## MATERIAL PROVIDED
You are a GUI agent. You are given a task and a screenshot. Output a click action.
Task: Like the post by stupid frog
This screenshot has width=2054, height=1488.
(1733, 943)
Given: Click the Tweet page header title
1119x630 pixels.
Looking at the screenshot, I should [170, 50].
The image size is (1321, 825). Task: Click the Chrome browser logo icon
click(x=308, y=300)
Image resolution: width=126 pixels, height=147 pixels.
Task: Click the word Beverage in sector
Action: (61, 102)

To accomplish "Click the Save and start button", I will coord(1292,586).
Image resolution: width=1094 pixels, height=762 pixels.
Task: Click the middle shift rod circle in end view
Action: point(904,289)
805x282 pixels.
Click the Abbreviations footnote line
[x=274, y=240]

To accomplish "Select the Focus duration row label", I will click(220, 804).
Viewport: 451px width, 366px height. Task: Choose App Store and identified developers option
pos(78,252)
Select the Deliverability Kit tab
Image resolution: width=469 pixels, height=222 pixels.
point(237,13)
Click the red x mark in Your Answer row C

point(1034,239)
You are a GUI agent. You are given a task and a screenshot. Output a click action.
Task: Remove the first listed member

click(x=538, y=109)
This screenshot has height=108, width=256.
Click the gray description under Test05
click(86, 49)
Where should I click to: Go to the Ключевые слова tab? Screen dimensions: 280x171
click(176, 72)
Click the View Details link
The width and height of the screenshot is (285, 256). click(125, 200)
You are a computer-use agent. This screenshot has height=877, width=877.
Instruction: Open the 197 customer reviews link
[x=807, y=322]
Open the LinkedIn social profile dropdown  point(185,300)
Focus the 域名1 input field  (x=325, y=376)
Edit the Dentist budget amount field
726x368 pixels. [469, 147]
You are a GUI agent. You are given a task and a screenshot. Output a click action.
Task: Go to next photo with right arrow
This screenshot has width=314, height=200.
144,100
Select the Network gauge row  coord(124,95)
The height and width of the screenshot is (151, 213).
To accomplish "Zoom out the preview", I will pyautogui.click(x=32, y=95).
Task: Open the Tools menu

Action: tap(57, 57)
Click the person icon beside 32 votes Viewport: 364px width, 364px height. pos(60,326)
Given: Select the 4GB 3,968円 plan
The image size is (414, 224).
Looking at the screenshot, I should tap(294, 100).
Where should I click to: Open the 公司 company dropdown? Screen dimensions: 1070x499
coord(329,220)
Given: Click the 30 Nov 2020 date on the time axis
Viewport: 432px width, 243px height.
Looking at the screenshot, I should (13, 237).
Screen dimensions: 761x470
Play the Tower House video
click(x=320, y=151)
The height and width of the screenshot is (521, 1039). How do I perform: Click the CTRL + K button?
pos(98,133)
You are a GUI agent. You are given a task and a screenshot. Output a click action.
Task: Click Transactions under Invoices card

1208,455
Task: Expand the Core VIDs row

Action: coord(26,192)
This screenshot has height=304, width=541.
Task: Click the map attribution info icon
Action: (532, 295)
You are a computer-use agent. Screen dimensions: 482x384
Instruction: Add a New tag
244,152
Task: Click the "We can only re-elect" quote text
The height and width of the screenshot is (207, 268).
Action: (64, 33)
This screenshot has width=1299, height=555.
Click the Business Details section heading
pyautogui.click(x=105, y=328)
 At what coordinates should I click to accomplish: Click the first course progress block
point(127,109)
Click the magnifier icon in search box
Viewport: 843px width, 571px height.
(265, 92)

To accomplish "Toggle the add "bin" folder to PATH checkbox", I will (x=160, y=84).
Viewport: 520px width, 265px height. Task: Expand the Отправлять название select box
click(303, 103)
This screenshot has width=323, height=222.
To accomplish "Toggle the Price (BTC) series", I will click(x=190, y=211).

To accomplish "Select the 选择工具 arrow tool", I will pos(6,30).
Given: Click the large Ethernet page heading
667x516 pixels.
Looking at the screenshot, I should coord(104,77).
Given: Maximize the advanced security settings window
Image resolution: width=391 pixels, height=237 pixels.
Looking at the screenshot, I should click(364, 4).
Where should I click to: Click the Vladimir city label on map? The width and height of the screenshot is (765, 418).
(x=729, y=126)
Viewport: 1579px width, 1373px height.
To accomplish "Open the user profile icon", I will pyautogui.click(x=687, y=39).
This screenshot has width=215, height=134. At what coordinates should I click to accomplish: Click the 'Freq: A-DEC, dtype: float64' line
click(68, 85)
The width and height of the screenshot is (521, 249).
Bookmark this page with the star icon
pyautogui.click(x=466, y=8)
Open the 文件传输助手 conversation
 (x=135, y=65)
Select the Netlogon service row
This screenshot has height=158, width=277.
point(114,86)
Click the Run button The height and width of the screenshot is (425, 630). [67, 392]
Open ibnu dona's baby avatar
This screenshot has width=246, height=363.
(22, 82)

## DIRECTIONS
Beginning at the line with "This screenshot has width=215, height=134." and ending at the last line of the entries, print every line exactly.

## RESULT
This screenshot has width=215, height=134. At what coordinates should I click to accomplish: Click the 'Freq: A-DEC, dtype: float64' line
click(68, 85)
The width and height of the screenshot is (521, 249).
Bookmark this page with the star icon
pyautogui.click(x=466, y=8)
Open the 文件传输助手 conversation
 (x=135, y=65)
Select the Netlogon service row
This screenshot has height=158, width=277.
point(114,86)
Click the Run button The height and width of the screenshot is (425, 630). [67, 392]
Open ibnu dona's baby avatar
This screenshot has width=246, height=363.
(22, 82)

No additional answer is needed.